C: Spherical capacitor

\[\ C \equiv \frac{Q}{V}=4 \pi \varepsilon_{0}\left(\frac{1}{a}-\frac{1}{b}\right)^{-1} \equiv 4 \pi \varepsilon_{0} \frac{a b}{b-a}.\tag{2.56}\]

For \(\ b \gg a\), this result coincides with Eq. (17) for the self-capacitance of the inner conductor. On the other hand, if the gap \(\ d\) between two conductors is narrow, \(\ d \equiv b-a<<a\), then

\[\ C=4 \pi \varepsilon_{0} \frac{a(a+d)}{d} \approx 4 \pi \varepsilon_{0} \frac{a^{2}}{d},\tag{2.57}\]

i.e. the capacitance approaches that of the planar capacitor of the area \(\ A=4 \pi a^{2}\) – as it should.
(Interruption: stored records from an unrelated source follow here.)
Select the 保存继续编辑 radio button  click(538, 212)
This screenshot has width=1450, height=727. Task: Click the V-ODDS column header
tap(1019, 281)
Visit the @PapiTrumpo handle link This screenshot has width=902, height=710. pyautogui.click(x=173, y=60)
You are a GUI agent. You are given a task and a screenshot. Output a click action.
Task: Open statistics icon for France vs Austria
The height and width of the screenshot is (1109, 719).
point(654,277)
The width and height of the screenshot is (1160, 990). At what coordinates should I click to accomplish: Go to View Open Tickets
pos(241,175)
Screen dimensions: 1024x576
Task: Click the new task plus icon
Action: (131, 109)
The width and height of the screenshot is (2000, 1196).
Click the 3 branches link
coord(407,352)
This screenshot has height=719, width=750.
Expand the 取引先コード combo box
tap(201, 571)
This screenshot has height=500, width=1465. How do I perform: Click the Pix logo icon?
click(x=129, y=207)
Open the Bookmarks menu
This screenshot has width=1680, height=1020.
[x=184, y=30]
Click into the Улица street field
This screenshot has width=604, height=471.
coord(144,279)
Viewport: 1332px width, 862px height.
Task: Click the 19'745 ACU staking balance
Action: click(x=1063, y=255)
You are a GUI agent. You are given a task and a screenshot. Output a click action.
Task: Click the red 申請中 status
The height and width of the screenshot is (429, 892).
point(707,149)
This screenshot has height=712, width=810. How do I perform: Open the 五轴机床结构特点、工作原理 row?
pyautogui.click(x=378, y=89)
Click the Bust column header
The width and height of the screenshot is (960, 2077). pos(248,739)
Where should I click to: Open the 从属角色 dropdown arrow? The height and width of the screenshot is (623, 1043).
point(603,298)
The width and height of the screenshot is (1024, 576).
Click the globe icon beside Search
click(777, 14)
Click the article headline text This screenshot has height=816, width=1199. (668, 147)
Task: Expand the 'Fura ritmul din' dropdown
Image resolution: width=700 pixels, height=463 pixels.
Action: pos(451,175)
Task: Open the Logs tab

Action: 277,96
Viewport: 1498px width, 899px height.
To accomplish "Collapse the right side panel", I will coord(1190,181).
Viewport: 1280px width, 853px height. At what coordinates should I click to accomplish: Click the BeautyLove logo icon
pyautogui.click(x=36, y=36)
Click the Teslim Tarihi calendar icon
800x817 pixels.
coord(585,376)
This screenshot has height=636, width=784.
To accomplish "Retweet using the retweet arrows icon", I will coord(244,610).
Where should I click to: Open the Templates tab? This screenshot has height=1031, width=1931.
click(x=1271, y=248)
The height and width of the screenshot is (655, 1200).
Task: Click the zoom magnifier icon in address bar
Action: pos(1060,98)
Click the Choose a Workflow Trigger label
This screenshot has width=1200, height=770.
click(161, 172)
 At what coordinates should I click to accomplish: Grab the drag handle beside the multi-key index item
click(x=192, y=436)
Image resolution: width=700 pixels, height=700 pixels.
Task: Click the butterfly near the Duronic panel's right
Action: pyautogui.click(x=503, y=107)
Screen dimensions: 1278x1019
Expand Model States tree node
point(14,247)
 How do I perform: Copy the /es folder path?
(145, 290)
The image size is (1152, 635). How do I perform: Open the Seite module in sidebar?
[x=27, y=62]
All this seems (and indeed is) very straightforward, but let us contemplate what was the reason for such easy successes. In each of the cases (i)-(iii) we have managed to find such coordinates that both the Laplace equation and the boundary conditions involved only one of them. The necessary condition for the former fact is that the coordinates are orthogonal. This means that the three vector components of the local differential dr, due to small variations of the new coordinates (say, \(\ dr\), \(\ d \theta\), and \(\ d \varphi\) for the spherical coordinates), are mutually perpendicular.